Upaya anak dibuat seperti orang dewasa berhasil direkam Chandra. Dalam karyanya berjudul “Kekurangan bunlah menjadi halangan” tampak foto anak mengenakan busana daerah Sunda, lengkap dengan Bendo, menatap lensa dengan mata dipicingkan. Si anak terlihat kurang begitu menikmati pakaiannya, karena mungkin terasa panas dikenakan pada siang hari. Ini adalah bentuk keinginan orang tua, yang menyertakan anaknya dalam sebuah kontes karnaval, menghedaki anakanya menjadi pemenang. Padahal kehendak anaknya bisa lain.

“Tawa jumawa Pasopati” karya Novian Arbi, mengingatkan saya pada sebuah adegan ketika seorang kepala gangster mengatur strategi, memerintah anak buahya sebelum penyerbuan. Titik momen yang sangat pas, tampak Novian bisa melebur dan dipercaya, masuk dalam jarak yang bisa diterima oleh sekelompok anak-anak ini. Jelas Novian pasti telah melakukan pendekatan sebelumnya, sehingga anak-anak ini beradegan tanpa terganggu. Malahan gayanya pun tidak terprovokasi jarak lebih dekat, karena menggunakan lensa lebar.

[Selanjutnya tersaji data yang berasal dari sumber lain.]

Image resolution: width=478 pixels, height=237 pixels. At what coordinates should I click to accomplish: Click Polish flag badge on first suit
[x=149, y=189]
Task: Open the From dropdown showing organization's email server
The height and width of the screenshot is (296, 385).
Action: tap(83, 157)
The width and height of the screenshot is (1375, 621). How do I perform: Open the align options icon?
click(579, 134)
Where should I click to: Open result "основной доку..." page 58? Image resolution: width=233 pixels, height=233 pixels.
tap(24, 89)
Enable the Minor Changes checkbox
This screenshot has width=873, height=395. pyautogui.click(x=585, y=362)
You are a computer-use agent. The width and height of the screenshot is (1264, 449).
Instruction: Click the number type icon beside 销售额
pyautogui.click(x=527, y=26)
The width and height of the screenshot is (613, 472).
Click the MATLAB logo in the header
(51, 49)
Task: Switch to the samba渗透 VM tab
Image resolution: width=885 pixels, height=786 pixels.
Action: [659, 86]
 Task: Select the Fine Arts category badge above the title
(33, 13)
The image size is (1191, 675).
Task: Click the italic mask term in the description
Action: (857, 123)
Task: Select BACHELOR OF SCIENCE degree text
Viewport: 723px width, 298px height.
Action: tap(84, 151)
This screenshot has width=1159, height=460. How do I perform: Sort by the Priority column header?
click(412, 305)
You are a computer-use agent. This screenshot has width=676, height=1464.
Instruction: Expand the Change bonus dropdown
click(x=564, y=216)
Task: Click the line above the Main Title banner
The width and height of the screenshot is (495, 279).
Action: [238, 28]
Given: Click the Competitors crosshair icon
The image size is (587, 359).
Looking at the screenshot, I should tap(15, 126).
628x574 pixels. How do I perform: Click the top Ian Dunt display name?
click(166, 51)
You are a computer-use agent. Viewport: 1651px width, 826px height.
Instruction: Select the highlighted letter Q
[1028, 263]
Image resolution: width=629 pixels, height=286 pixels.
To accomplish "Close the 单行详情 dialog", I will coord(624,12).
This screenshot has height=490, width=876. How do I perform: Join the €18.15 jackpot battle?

Ryadus berhasil merekam seorang anak dengan kebutuhan khusus, yang sedang menunggu orang tuanya. Pengambilan gambar di sekolah berkebutuhan khusus ini sangatlah pas, ketika jeruji yang memisahkan antara ruang sekolah dan luar menjadi penanda pemisah antara dunia normal dan tidak. Judul “Perfect world” turut pula memberikan tekanan, bahwa anak tidak normalpun berhak aktif didunia orang normal.

“Elegi Pembelajaran” karya Riyadus Salihin, memberikan perspektif lain dari tentang komersialisasi pendidikan. Tampak seorang anak, berdiri di bawah naungan poster yang dipegang, yang mungkin orang tuanya, menatap kosong. Peristiwa ini diambil pada saat demonstrasi di depan kantor Gubernut Jawa Barat, dalam rangkaian Mayday, demo besar buruh di Bandung. Riyadus memilih komposisi tepat, framing teks “Stop Komersialisasi Pendidikan” dan wajah si anak perempuan, sungguh jelas pesan yang disampaikannya.

Begitulah fotografi, menyampaikan pesan. Misi inilah yang memang disadari para pemotret ini, yang dibungkus dengan judul “Detak cita kala beranjak”, mempertanyakan kembali, apakah hak dan kesempatan anak-anak kini telah diperhatikan atau tidak? Mari kita simpulkan bersama. (denisugandi@gmail.com)

1 comment:

Unknown said...

Meski tidak melihat secara langsung Pameranya, dalam bathin saya saya bisa merasakan pameran yang diadakan ini sungguh-sungguh sangat menarik Mas. Sukses Pameranya :)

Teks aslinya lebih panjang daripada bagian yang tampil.